Introduction

Since the days of 10.1, I have been an openSUSE fan. I have been trying out new distros regularly, finding some to be very good, but always in the end rolling back to SUSE for one reason or another.

And then came Fedora 10: I wanted to see if it could finally win me over.

System

I am testing on the same system as before: an Acer Ferrari 5005WLMi laptop (AMD Turion 64 X2 2.0Ghz, 2.0GB RAM, 160MB hard drive, ATI Radeon X1600 Mobility)

This is a rather regular specification set, shared by many others around the world.

First Impressions - Live Run and Install

It was a simple matter to get the Fedora 10 GNOME live CD ISO from the Fedora site, and burn it off.

Booting it up live, I noticed a very cranky progress bar that led to the loading of the desktop, it looked much like a DOS load bar of yore.

But then, that is perhaps best leading up to a surprise: the beautifully done GNOME desktop. After logging into the live session, what you get is artwork that is unparalleled in mainstream distros (my opinion, obviously). If only they had done something about those antiquated icons too…

Fedora 10 Screenie 1

Leaving the goodies till later, I went for the install. It was a live installer with unique features: almost exactly like the ones we see everywhere else. It took about 10 minutes to install. Then I rebooted.

Booting up

For this Fedora release, what had been hyped was the high speed Plymouth graphical booting mechanism. In fact, the boot was actually slower than my Ubuntu 8.10 or SUSE 11.0. But while you wait, you cannot help but notice the brilliant, animated, blue solar theme.
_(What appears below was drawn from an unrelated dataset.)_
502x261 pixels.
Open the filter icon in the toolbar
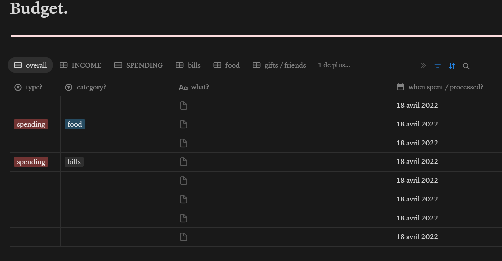tap(438, 66)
Once loaded, it asks you to make a username, and finally logs you into the GNOME desktop.

Stability

In all my time using mainstream Linux distros, the stability of this Fedora 10 release nearly tops the list. I have been using it for over two days now, and I have failed to crash it even once. And this phase of testing includes very horrible stress tests, opening many things at once, randomly clicking around, opening conflicting programs, playing movies etc.

Server-like stability on a system used as a desktop? What more could I want?

The graphics surprise

On most distros, my graphics card is not configured for 3D effects out of the box. Fedora 10 not only picked the right resolution, but actually allowed me to turn on Compiz effects straight after installation. Not that Compiz effects mean much to me, but they mean a lot to other people, and besides, this is a good way of really testing out if a distro has your hardware right.

This was a fairly pleasant surprise.

Software collection

One of my objections to Fedora: they try to stay on the cutting edge, but omit many apps in their primary disk images. Abiword is the only Office application, requiring you install the massive OpenOffice.org over the internet. This one of the few qualms I have against Fedora 10.

Fedora includes GIMP and Rhythmbox. It also includes the Empathy messenger instead of the Pidgin client.

Fedora 10 Screenie 2

Package Management

Given that Fedora is so conservative in its software collection, one must install many apps and codecs (in particular) from the internet. Here, the PackageKit does fairly well - though I miss the power of the YaST visual package manager of SUSE.

Final Words

I like Fedora 10 very much. I can find practically nothing to really complain about. It looks good, works well and keeps working. And most of it out of the box.

On the negative side, the conservative package selection really bugs me - this is definitely not a recommended install for those with dialup connections. Moreover, there is a lack of really visible innovations - under the hood innovations are good, but a desktop user needs to be able to notice them.

Essential for those already on Fedora, recommended for people wanting a really stable, mainstream desktop linux.